GM1 ganglioside counteracts selective neurotoxin-induced lesion of developing serotonin neurons in rat spinal cord.

The effect of exogenous monosialoganglioside GM1 on neurotoxin-induced lesioning of bulbo-spinal serotonergic neurons of newborn rats was studied by means of biochemical and immunocytochemical techniques. 5,7-dihydroxytryptamine (5,7-HT, a selective serotonin neurotoxin) treatment of newborn rats caused a pronounced reduction of 5-hydroxytryptamine (5-HT) and 5-hydroxyindoleacetic acid (5-HIAA) levels in the thoracic and lumbar spinal cord, while an increase of 5-HT and 5-HIAA was found in the pons medulla. These biochemical alterations were regionally correlated with similar changes in 5-HT nerve terminal density analyzed by image analysis.

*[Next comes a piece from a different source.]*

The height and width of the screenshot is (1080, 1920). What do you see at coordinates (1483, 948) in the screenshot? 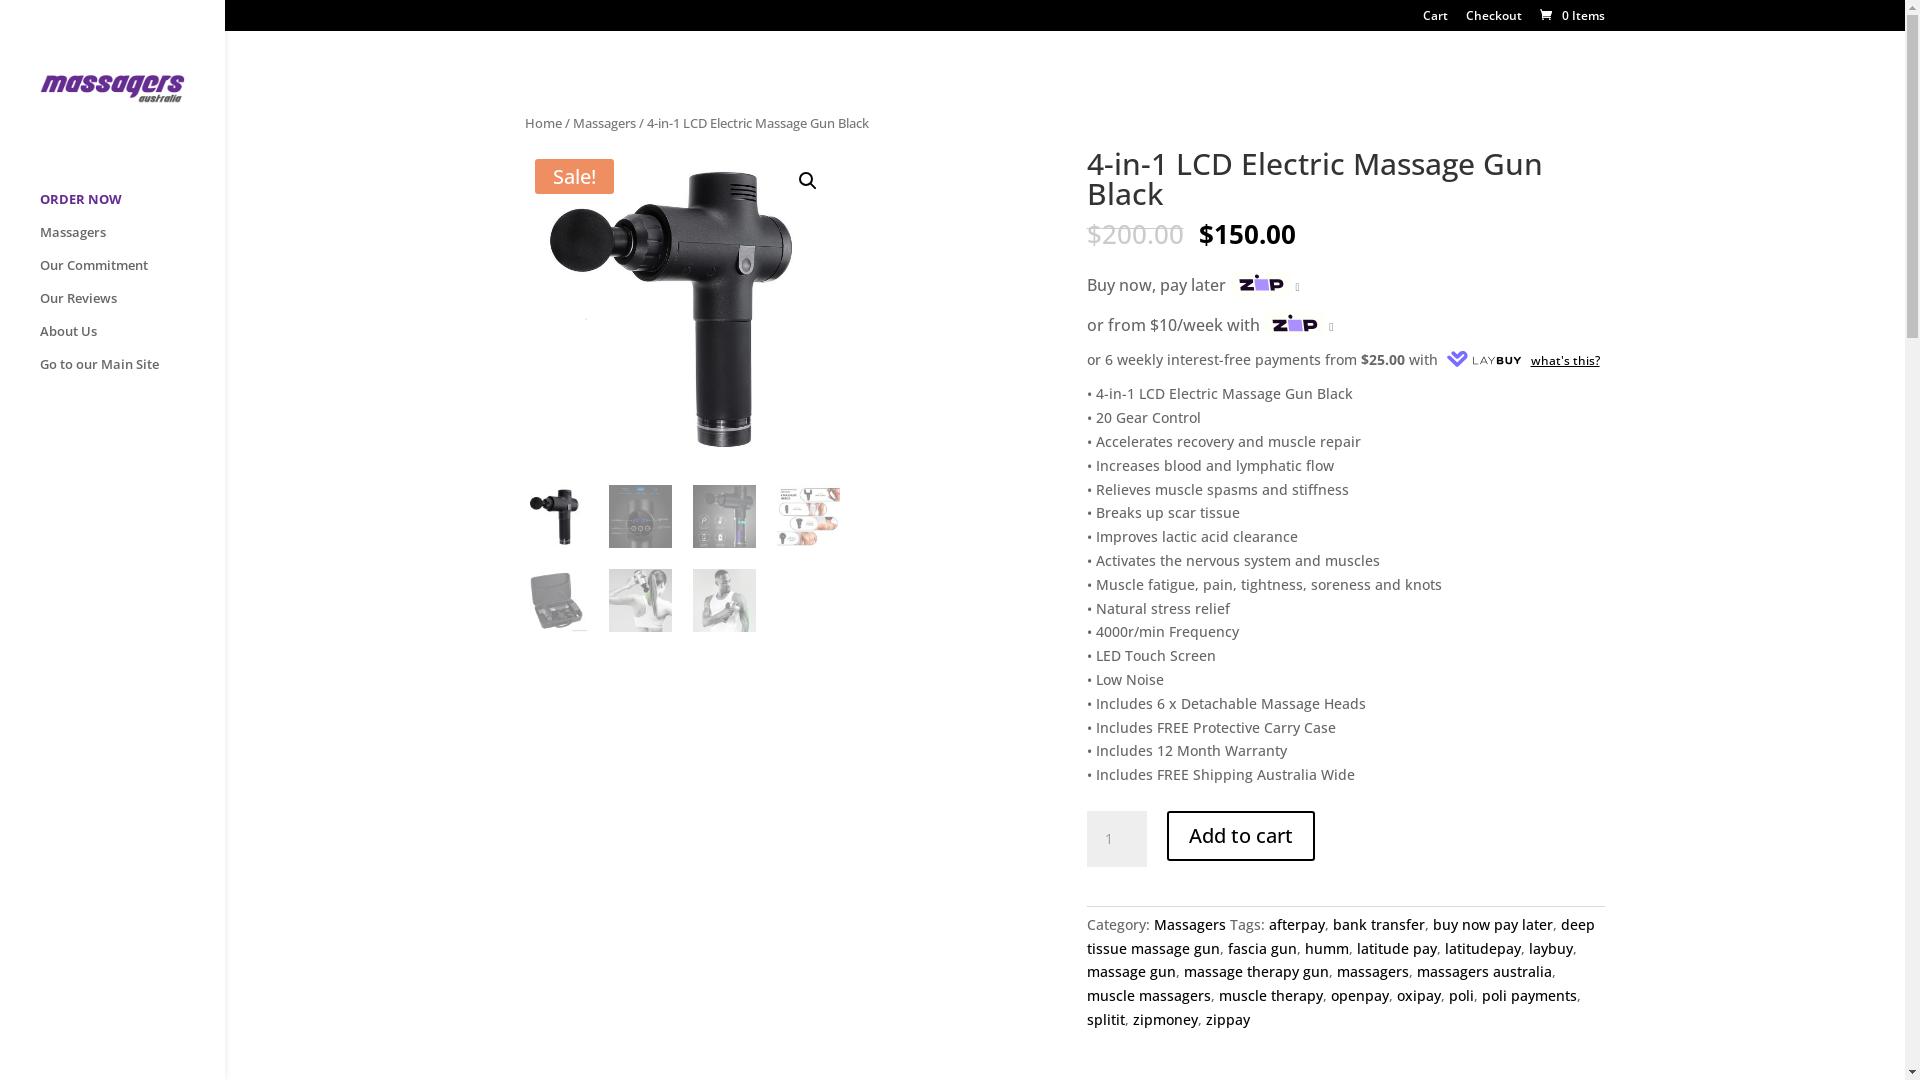
I see `latitudepay` at bounding box center [1483, 948]. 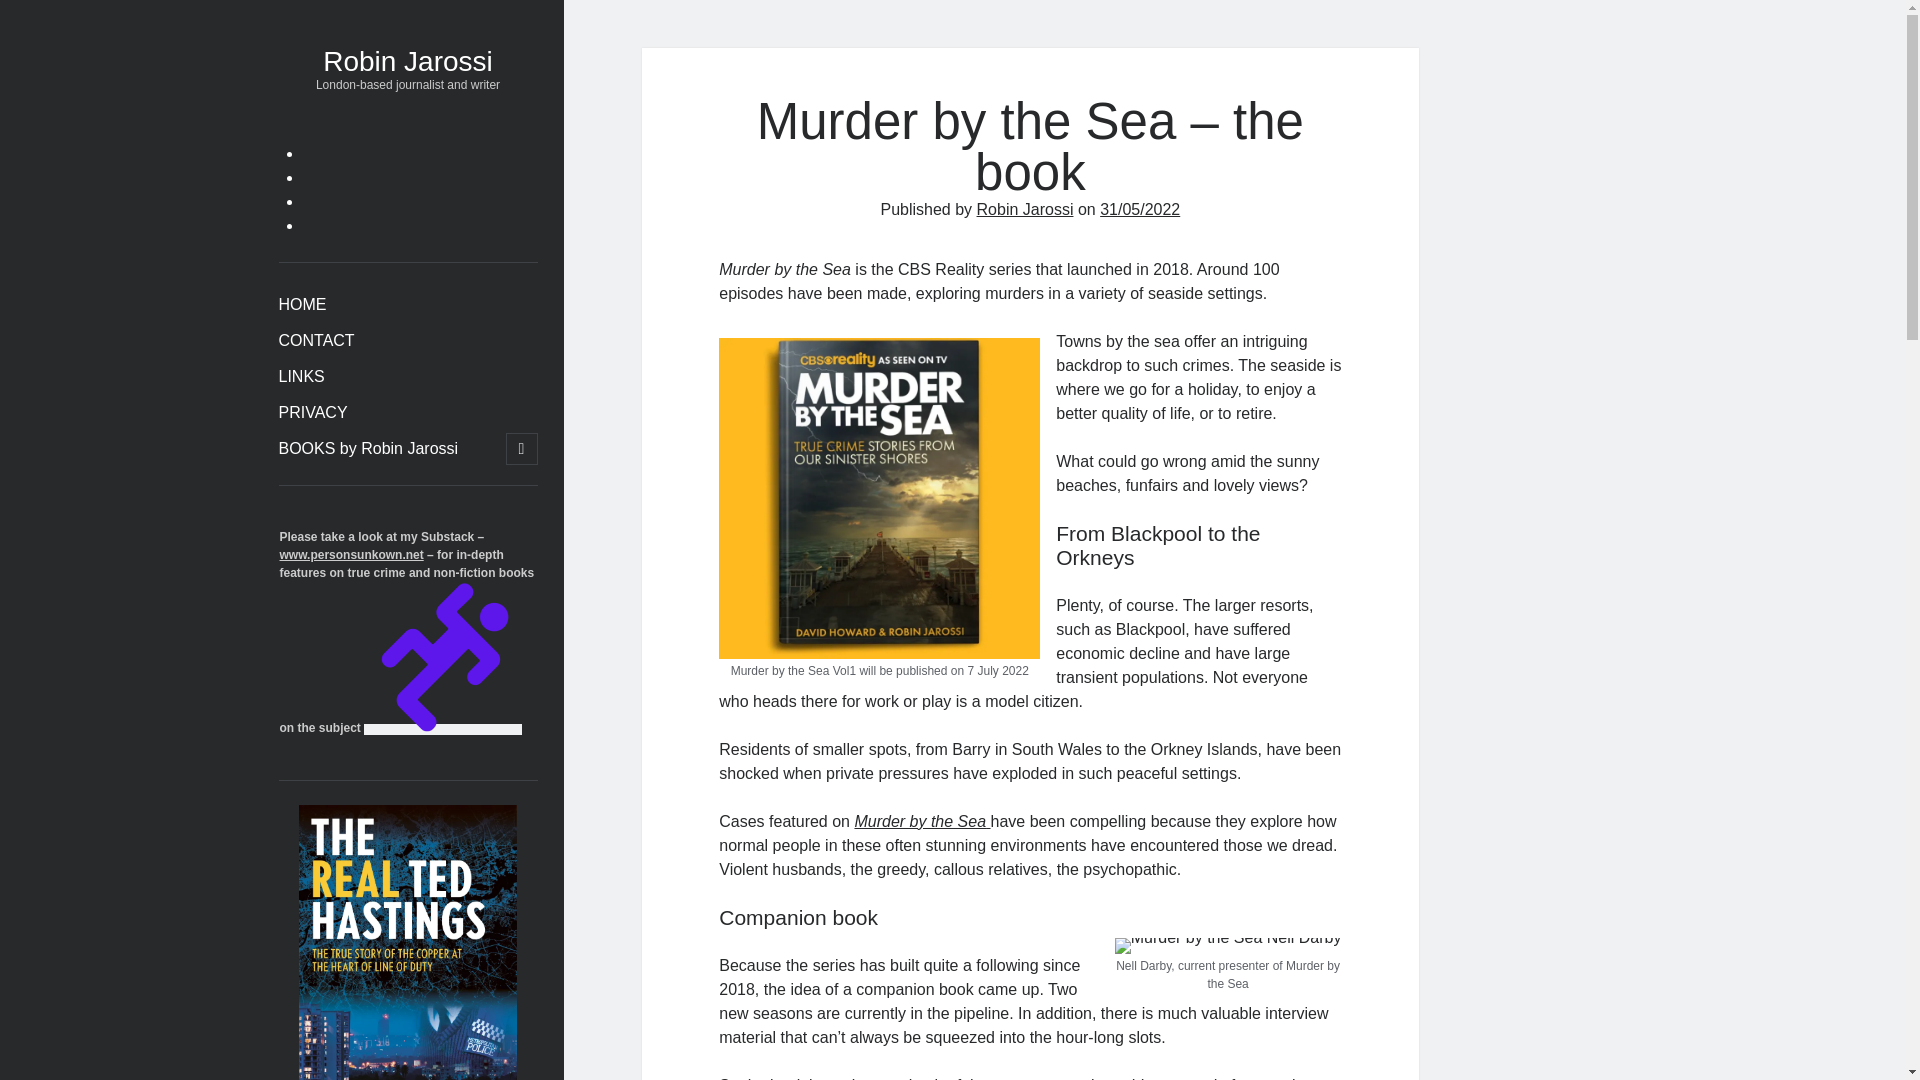 What do you see at coordinates (952, 100) in the screenshot?
I see `Robin Jarossi` at bounding box center [952, 100].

GM1 administration (30 mg/kg for 4 consecutive days) antagonized the reduction of 5-HT and 5-HIAA levels induced by 5,7-HT treatment in the lumbar spinal cord of 2-month-old rats, as well as the decrease of 5-HT nerve terminal density in both thoracic and lumbar spinal cord of 1- and 2-month-old rats. A minor counteracting effect of GM1 was found in the pons medulla where the neurotoxin induced an increase of 5-HT and 5-HIAA levels. These data support the hypothesis that GM1 may have a preventing action on retrograde degenerative processes following chemical lesion and/or a growth-stimulating effect on injured 5-HT neurons.